## WHAT TO PRODUCE
Give as a JSON list of strings the lines in the entries below, one string per line and blank lines omitted, starting with the line that contains "Click the undo arrow icon" and continuing through the line that contains "pyautogui.click(x=90, y=161)".

## EXTRACTED RECORDS
····················

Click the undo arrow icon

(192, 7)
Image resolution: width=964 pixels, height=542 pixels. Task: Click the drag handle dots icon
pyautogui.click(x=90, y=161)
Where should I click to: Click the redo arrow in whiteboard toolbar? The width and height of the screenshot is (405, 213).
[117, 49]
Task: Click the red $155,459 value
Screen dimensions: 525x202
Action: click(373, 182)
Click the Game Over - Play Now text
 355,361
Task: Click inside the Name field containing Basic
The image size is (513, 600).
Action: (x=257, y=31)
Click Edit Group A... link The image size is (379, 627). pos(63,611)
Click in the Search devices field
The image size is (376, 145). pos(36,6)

····················

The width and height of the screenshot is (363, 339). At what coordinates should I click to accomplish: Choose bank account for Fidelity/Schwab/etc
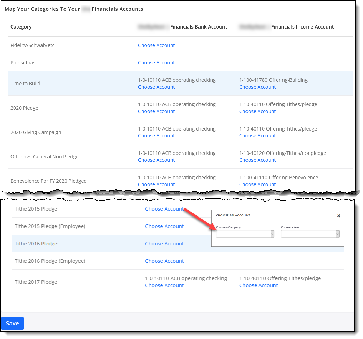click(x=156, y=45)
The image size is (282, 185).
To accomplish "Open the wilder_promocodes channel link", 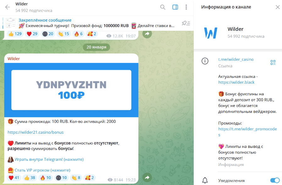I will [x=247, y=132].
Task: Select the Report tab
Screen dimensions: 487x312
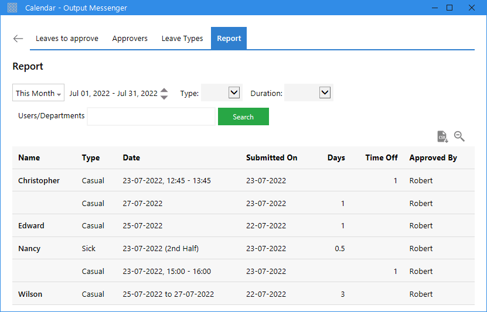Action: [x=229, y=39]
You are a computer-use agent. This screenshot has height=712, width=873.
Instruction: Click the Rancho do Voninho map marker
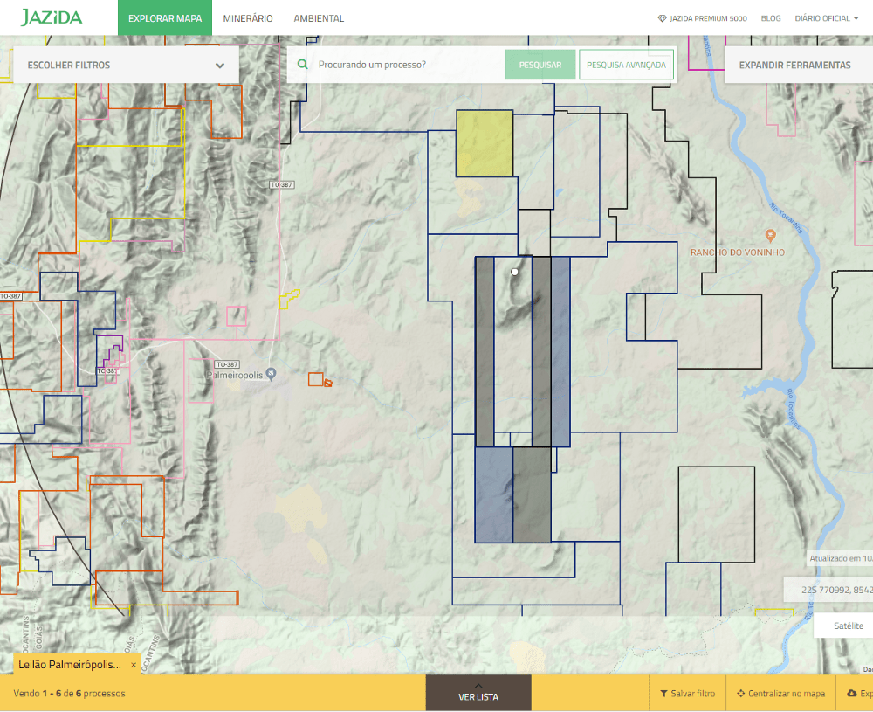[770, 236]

····················

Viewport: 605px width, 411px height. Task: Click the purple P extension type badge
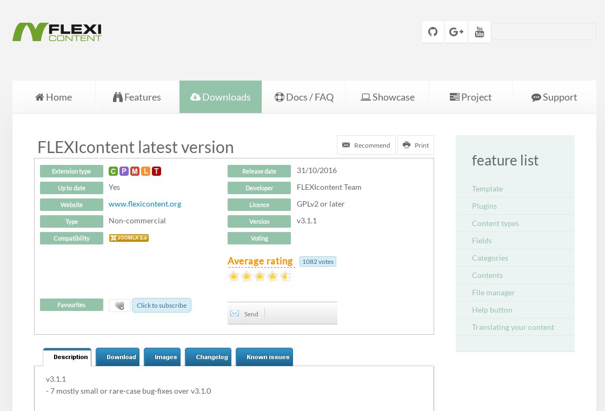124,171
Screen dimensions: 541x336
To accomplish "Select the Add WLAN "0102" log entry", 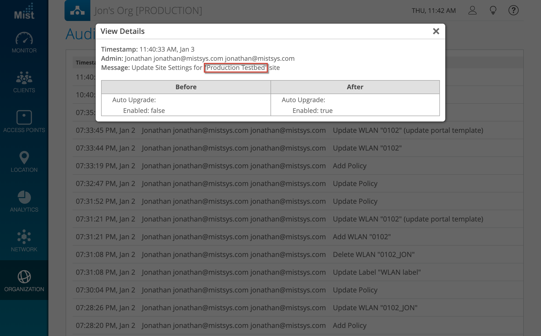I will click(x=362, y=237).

····················

## CORRECT OUTPUT
[
  "Click the undo arrow icon",
  "(192, 7)",
  "Image resolution: width=964 pixels, height=542 pixels. Task: Click the drag handle dots icon",
  "pyautogui.click(x=90, y=161)"
]